### What to produce
Pull every line that holds the word "photo" from the entries.

Collected data entries
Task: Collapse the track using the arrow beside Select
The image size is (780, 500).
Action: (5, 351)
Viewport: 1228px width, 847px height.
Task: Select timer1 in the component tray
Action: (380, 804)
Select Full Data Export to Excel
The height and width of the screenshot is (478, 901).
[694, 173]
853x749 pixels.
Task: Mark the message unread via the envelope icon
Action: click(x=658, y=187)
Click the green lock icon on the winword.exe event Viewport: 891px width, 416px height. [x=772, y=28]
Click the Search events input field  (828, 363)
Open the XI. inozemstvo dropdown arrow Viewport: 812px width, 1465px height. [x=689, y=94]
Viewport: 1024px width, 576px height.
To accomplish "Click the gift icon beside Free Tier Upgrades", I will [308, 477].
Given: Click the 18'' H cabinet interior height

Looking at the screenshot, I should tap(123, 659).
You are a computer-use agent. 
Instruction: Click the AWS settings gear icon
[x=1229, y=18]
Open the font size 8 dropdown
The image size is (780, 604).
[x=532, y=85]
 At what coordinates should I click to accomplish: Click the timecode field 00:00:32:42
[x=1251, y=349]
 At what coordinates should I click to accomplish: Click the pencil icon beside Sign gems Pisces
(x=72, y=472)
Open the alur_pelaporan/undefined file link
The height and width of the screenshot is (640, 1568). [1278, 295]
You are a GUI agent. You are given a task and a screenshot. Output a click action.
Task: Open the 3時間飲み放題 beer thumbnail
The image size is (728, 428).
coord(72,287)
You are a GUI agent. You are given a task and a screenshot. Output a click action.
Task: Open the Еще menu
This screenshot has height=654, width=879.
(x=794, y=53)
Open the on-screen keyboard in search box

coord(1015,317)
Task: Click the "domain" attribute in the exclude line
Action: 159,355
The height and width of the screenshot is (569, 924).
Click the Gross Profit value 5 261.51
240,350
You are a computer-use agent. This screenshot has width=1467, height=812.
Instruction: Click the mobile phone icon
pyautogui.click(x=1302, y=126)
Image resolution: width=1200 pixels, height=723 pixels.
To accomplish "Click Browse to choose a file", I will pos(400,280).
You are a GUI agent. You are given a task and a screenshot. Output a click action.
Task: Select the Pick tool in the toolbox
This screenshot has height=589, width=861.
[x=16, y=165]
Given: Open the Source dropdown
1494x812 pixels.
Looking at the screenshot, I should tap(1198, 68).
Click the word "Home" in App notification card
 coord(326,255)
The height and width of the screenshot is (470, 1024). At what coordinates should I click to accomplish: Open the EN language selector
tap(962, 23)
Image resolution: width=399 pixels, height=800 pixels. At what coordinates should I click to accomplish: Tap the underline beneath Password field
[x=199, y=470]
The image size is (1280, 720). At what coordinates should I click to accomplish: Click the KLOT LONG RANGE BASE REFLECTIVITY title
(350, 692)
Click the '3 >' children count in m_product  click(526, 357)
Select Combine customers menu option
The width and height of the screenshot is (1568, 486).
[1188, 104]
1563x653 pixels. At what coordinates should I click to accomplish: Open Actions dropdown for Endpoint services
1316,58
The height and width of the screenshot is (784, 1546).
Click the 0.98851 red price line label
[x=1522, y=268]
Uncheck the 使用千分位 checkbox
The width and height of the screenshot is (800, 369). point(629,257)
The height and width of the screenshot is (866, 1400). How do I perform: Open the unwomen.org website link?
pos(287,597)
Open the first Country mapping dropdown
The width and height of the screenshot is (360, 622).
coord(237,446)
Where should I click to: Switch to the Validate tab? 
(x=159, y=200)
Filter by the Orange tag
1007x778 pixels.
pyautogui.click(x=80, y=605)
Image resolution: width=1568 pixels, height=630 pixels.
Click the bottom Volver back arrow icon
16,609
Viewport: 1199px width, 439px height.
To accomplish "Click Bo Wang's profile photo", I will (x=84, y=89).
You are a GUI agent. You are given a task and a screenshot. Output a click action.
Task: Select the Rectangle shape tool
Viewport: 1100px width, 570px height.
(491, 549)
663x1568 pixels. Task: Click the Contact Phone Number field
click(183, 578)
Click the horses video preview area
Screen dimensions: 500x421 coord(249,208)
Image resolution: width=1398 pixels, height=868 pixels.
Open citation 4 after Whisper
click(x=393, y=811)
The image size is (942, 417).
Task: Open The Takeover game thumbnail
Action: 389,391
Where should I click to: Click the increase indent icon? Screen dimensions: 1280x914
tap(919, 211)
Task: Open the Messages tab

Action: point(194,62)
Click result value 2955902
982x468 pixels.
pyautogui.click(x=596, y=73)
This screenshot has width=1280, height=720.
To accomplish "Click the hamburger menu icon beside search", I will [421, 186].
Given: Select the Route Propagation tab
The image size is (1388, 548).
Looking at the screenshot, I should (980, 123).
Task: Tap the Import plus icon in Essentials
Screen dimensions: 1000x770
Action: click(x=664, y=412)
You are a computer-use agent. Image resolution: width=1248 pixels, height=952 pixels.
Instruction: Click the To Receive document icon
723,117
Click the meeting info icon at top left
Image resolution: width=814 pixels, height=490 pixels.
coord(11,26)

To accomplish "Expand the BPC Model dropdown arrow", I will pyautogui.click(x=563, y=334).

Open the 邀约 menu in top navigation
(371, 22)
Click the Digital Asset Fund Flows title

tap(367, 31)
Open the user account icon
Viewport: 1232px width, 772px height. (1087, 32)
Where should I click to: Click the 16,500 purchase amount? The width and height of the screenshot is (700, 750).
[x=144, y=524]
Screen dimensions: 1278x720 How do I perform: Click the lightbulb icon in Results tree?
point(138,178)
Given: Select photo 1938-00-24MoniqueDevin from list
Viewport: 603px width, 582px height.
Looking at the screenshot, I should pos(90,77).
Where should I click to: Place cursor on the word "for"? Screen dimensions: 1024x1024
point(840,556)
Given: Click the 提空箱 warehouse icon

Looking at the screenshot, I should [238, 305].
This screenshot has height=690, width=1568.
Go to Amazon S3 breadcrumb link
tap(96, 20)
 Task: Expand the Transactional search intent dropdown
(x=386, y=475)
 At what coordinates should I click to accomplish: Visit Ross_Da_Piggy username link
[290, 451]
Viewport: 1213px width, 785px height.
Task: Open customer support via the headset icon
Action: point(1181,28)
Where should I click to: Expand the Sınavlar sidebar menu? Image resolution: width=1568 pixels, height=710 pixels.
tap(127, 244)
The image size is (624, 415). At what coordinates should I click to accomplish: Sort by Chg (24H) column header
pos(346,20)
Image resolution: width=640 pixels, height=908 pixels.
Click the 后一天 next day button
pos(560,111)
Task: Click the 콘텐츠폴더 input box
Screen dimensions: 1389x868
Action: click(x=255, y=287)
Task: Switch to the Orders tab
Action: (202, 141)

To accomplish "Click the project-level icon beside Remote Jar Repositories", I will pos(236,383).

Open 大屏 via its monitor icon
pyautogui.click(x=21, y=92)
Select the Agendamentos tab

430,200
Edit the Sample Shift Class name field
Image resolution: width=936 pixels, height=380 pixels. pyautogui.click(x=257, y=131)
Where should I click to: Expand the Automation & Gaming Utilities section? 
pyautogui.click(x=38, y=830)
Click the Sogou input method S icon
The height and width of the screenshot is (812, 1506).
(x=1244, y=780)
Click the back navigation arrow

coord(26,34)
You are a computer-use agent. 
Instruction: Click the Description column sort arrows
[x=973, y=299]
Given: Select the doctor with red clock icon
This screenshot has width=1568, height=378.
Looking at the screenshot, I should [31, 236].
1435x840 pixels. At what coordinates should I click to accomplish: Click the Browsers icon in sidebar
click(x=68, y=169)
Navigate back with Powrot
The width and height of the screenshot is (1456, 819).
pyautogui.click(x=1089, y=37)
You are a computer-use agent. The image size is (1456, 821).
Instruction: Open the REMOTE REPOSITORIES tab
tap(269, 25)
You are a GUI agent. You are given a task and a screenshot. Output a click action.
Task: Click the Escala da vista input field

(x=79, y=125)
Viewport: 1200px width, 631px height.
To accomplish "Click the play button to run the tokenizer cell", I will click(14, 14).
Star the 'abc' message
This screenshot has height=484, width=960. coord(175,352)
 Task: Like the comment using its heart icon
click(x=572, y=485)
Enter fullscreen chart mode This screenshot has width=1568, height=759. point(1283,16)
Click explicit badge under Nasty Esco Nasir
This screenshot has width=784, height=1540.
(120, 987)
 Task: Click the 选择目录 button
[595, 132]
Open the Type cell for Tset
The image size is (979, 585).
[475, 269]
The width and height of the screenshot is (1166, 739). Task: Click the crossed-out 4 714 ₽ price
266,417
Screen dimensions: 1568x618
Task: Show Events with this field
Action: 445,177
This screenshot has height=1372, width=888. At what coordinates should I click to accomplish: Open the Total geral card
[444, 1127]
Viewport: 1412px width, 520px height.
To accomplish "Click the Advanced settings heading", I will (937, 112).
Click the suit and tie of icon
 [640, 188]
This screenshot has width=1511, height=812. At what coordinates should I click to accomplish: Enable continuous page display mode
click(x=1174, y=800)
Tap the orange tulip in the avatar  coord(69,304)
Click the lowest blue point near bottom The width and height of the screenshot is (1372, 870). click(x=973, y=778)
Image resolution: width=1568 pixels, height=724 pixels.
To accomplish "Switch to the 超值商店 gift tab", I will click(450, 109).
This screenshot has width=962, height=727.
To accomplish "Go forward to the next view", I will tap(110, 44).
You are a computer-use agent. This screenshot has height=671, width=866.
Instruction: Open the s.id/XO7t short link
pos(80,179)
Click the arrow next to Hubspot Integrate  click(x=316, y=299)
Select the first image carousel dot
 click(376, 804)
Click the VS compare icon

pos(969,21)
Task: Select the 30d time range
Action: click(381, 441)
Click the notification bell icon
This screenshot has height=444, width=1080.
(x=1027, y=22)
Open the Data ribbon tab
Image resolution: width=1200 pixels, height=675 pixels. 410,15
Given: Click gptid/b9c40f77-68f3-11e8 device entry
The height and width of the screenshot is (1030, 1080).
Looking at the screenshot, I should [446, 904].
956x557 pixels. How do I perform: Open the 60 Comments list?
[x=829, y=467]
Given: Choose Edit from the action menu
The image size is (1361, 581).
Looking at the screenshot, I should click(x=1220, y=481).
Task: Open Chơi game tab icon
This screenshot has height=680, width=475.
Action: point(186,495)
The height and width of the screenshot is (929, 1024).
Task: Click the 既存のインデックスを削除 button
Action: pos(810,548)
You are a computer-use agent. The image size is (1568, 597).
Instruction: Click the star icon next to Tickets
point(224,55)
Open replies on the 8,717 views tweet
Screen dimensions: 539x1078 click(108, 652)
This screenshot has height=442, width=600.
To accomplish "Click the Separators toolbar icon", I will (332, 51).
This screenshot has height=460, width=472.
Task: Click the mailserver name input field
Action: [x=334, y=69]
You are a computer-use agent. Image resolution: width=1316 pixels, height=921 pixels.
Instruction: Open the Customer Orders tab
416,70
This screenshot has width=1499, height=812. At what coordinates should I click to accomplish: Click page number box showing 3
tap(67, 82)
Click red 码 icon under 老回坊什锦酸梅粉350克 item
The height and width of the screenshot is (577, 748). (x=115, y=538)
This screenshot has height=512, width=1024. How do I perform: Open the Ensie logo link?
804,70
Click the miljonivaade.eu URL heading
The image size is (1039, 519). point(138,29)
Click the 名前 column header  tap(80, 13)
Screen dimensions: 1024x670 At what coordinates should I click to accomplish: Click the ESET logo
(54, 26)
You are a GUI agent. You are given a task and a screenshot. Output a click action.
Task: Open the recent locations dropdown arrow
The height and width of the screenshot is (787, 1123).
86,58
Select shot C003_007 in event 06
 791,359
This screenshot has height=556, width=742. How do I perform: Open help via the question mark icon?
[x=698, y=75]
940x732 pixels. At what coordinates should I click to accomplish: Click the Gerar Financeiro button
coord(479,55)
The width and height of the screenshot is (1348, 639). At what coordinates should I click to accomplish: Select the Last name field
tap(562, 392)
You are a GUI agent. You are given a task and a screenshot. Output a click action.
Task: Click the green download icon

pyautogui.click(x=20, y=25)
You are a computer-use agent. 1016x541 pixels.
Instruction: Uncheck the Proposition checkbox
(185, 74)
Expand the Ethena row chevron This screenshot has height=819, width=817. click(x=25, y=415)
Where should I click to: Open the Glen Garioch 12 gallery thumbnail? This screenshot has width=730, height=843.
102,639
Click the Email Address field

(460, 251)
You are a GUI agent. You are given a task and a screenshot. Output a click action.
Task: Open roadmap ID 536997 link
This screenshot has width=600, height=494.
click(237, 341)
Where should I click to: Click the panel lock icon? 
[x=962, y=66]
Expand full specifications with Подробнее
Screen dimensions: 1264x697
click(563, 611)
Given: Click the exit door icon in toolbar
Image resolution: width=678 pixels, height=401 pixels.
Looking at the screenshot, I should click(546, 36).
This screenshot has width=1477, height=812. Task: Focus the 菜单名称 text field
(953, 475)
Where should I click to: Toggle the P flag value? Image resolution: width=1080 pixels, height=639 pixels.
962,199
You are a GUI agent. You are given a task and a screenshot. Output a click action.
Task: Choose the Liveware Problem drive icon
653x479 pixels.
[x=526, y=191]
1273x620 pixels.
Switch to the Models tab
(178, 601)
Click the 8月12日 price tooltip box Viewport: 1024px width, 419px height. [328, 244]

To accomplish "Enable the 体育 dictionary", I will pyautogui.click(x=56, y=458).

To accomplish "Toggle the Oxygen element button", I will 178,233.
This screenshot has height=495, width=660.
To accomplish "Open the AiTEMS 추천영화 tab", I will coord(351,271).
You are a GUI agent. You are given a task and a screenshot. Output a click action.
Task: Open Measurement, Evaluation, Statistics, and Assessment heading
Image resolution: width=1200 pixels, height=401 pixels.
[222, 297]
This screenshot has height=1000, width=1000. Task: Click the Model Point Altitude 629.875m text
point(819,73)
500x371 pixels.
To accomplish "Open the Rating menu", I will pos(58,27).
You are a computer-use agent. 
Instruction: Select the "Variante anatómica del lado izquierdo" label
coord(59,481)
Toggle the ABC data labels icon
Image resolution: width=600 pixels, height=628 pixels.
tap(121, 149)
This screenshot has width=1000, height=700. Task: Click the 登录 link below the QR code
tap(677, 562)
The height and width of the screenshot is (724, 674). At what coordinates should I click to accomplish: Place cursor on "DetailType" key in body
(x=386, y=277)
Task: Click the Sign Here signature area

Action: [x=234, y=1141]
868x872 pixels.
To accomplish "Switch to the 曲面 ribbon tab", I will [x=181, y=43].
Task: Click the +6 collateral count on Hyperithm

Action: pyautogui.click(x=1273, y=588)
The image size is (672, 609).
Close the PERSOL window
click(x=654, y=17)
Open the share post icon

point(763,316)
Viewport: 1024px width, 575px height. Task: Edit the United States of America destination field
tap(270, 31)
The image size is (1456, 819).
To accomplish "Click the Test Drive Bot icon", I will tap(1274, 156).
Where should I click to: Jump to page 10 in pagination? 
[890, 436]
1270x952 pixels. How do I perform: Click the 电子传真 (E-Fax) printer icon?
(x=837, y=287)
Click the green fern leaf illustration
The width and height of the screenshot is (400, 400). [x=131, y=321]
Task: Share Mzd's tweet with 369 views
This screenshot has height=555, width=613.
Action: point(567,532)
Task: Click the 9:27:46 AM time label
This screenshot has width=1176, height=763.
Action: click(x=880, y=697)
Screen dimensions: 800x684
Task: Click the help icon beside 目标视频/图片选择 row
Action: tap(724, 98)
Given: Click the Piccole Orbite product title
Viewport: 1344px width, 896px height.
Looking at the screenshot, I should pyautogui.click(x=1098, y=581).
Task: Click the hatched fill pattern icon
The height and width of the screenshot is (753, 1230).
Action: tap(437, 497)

### Answer space
To accomplish "Click Bo Wang's profile photo", I will (x=84, y=89).
Given: Select photo 1938-00-24MoniqueDevin from list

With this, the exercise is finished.